[What is required]
Copy word for word the part of the Barcelona travel text below starting at "The more time" and ending at "has to give.".

[Selected extract]
==========
Park Guell is one of the most popular attractions in Barcelona, offering a spectacular view over the majority of the city from its vantage point in the west. It is another example of Gaudi’s impact on Barcelona and is typical of his style, with large expanses of dazzlingly detailed mosaics and intricately sculpted rock structures. The vast majority of the park is free to enter, but Gaudi’s mosaics are in an area that costs money to enter. That’s fine as the area in question does offer a fantastic view and probably requires a lot of upkeep, but don’t go expecting to be able to get into this part of the park for free. Park Guell gets quite crowded in the middle of the day, but is open from 8am to 9.30pm; visit in the morning or evening for a more relaxed experience.
One place that is definitely best experienced in the evening is Montjuic. Situated on a hill overlooking the city and home to a lot of the city’s Olympic facilities, as mentioned earlier, but the main reason you should visit is because of the staggering view out over Barcelona. We headed up at sunset to take some pictures in the ‘golden hour’ before sunset and enjoyed the most incredible view across the city as the sun went down. This is a view that has been incorporated into many music videos and adverts and even as a backdrop to the diving at the Olympics and you can see why; it simply never gets old. We used the wonderful light to get some great pictures of our Toulouse and Danube bags, with the Icon 2.0 holding our photo gear and coping well with being pulled over the semi-loose gravel that occupies a lot of surfaces here.
Walk further along and after enjoying the Olympic stadium, make sure to have a wander in the pleasant Jardins de Joan Maragull gardens which meander down towards the Museu Nacional d’Art de Catalunya and the spectacular ‘magic fountain’. A spectacular light and music show involving the fountain occurs mostly on Friday & Saturday nights at half an hour intervals. Thursday and Sunday shows occur during the high season too and show times are generally quite variable so make sure you check the Barcelona Tourism website to ensure you can attend one of these vivid and colourful events.
With our 48 hours in Barcelona drawing to a close it was time to reflect on the Icon 2.0. Over the course of two days it had been pulled more than ten miles on a variety of tough surfaces including cobbles, decking and gravel and taken on numerous bumps, curbs and steps without missing a beat. Seeing as most trollies only really see action on smooth airport concourses, this was a very good showing for a suitcase that costs so little. We also found the integrated combination lock ensured peace of mind in storing our valuables, whilst the size of the bag itself was more than enough for all the clothes you could wish to take on a short city break. Most importantly, it flew through Ryanair’s luggage sizer, ensuring we were able to save time at the airport and enjoy more of Barcelona.
The more time that you spend in Barcelona, the more you realize why it is a ‘bucket list’ city for so many. There are few places in the world that are so culturally rich and even fewer that mix old and new so favorably. From the UK at least, Barcelona seems to have become a weekend city break destination; in 48 hours you will barely scratch the surface of Barcelona, but with flight prices generally reasonable and a case as robust as the Icon 2.0 at your side, you’ll be able to return again and again to experience more and more of what this world class city has to give.
==========
[Entries supplied]
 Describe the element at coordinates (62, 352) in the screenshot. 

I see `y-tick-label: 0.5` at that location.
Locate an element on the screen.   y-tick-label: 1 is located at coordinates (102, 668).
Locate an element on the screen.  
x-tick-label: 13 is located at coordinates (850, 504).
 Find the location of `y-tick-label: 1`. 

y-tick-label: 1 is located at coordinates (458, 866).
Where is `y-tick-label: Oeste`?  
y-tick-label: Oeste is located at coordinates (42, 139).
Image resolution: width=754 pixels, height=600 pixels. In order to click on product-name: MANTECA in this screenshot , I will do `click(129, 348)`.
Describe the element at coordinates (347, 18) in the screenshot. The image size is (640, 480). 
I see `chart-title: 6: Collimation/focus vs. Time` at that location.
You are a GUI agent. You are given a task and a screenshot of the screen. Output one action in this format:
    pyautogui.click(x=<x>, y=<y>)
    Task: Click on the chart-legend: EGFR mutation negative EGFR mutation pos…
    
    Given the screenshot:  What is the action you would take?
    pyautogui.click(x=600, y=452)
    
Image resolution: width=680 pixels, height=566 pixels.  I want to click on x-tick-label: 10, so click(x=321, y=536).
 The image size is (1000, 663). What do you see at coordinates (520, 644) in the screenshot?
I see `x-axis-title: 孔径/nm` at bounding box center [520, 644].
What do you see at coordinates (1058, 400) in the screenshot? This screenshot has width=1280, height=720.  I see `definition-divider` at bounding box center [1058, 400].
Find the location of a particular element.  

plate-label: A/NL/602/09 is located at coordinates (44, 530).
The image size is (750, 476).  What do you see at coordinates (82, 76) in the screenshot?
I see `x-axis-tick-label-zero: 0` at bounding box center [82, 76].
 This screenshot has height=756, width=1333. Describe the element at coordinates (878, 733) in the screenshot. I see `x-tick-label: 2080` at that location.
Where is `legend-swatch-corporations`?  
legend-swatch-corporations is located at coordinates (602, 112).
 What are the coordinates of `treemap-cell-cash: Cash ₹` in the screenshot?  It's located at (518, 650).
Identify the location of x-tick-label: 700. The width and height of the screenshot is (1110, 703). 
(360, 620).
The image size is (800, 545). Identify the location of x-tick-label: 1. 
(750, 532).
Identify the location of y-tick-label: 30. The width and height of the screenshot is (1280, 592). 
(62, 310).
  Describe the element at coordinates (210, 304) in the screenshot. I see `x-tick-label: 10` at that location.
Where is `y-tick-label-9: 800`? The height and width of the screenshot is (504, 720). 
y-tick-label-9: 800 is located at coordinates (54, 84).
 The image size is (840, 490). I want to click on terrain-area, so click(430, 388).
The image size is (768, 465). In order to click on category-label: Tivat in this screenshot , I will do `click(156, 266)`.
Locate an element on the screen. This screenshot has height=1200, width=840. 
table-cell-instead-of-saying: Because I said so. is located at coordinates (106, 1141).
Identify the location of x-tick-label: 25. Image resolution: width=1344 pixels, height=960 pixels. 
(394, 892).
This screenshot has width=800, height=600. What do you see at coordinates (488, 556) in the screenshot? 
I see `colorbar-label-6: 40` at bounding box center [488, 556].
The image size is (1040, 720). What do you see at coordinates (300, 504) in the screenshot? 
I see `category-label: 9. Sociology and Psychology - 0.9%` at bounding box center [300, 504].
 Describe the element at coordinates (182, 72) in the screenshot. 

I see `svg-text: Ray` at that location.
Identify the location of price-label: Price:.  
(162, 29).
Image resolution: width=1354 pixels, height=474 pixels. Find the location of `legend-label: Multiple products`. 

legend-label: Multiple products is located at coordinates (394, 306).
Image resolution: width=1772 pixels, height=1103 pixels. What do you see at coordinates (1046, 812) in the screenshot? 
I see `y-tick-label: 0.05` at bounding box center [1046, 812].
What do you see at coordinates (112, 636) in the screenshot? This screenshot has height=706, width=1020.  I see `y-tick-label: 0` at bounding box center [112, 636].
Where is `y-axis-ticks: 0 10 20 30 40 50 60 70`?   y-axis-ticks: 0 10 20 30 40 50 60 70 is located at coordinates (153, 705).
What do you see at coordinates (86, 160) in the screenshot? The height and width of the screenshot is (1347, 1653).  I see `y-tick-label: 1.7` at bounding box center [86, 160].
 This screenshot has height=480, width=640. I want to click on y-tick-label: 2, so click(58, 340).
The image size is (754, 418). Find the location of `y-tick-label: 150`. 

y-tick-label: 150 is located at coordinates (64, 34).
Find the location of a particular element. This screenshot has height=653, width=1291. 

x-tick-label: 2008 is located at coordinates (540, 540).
==========
[Reply]
The more time that you spend in Barcelona, the more you realize why it is a ‘bucket list’ city for so many. There are few places in the world that are so culturally rich and even fewer that mix old and new so favorably. From the UK at least, Barcelona seems to have become a weekend city break destination; in 48 hours you will barely scratch the surface of Barcelona, but with flight prices generally reasonable and a case as robust as the Icon 2.0 at your side, you’ll be able to return again and again to experience more and more of what this world class city has to give.